Я вспомнила его слова. "Прошлое всегда тянет назад" - сказал он мне. Да, он прав. Всегда был прав. Пора двигаться дальше.

Я вдохнула полной грудью и впервые ощутила, что все еще впереди. Я молода, а молодым весь мир открыт. Нужно только позволить себе быть счастливой, как бы ни неуместно это не было. Для счастья души нет запретов. И теперь я буду счастлива, и весь мир будет мне открыт, потому что нет границ. Мы свободны, как птицы. Теперь я это поняла.

Мы с Хоупом стоим на крыше. Еще темно, небо только переходит из черного в темно-синий оттенок. Мне холодно, я обхватываю себя руками и время от времени подрагиваю. Хоуп подходит ко мне и укрывает нас одеялом.

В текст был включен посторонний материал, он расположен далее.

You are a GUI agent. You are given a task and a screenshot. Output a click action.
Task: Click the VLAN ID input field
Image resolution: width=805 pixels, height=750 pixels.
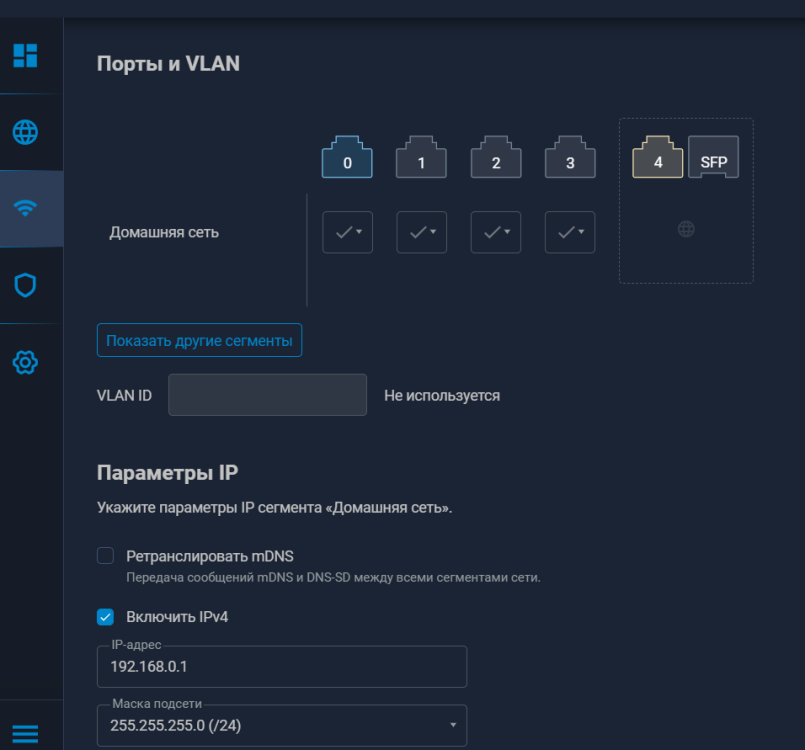pos(267,395)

Он садится, и мне приходится сесть вместе с ним.

- Ты голодна? - спрашивает он, открывая сумку, лежащую у его ног. - У нас есть горячие бутерброды, попкорн, чай в термосе и... и все. Больше ты ничего не хочешь?

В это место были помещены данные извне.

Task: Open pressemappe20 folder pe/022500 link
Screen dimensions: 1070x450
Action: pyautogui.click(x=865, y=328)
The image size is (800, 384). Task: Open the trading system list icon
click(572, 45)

Я смотрю на Хоупа в недоумении.

- Что? - спрашивает он, застыв с бутербродом в руке.

- Нет ничего, - улыбаюсь я. - Просто... сегодня не будет никаких полетов, путешествий в космос и одуванчиков размеров с мой рост? Никаких чудес?

- Одно чудо будет, - серьезно говорит Хоуп. - Мы будем ждать рассвета.

- Рассвет? Это твое чудо?

- Это чудо всего человечества, только оно забыло об этом, - отвечает он, протягивая мне попкорн. Хоуп надевает очки и начинает неотрывно глядеть на горизонт, словно находится в кинотеатре. Я смеюсь с него, это вызывает у него улыбку, но не отвлекает от созерцания прекрасного. Я беру с него пример, разглядывая светлеющее небо над головой.

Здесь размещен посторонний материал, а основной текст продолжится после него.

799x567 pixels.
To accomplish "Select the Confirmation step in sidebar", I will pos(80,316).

Тихо. Доносится лишь пение сверчков в траве. Лучи солнца начинают озарять линию горизонта, обхватывать небо, будто пытаются обнять; солнце обнимает и нас своим желто-оранжевым сиянием. Звезды утопают в этом утреннем свете, еще таком ярком и напористом, каком бывает только по утрам.

Я поднимаю руку, будто здороваюсь с солнцем, а оно, в ответ, просачивается через мои пальцы. Я чувствую его лучи-щупальца, теплые и ласковые.

Солнце намного больше, чем днем, оно восходит быстро и уверенно, будто хозяйка, возвратившаяся домой. Вместе с ним пробуждается и жизнь: цветы поворачивают головы, тянутся к нему, точно дети к матери; сверчки замолкают, словно в восхищении; насекомые и животные выходят из своих норок встретить первые лучи солнца; сама природа пробуждается от спячки и приветствует свою прародительницу.

Вместе с солнцем просыпается душа, и это и вправду чудесно.

Хоуп снимает очки и поворачивается ко мне. Он долго смотрит на меня, как будто пытается запомнить, а потом говорит:

- В моем присутствии больше нет нужды, Лина.

Я хочу возмутиться, но он останавливает меня взглядом.

- Мы живем всего один раз, - говорит Хоуп, взяв меня за руки. - Я хочу, чтобы ты прочувствовала смысл этих слов. Один раз. И не будет больше шанса исполнить свои мечты. Мы не имеем роскошь тратить жизнь на то, что нам не по душе.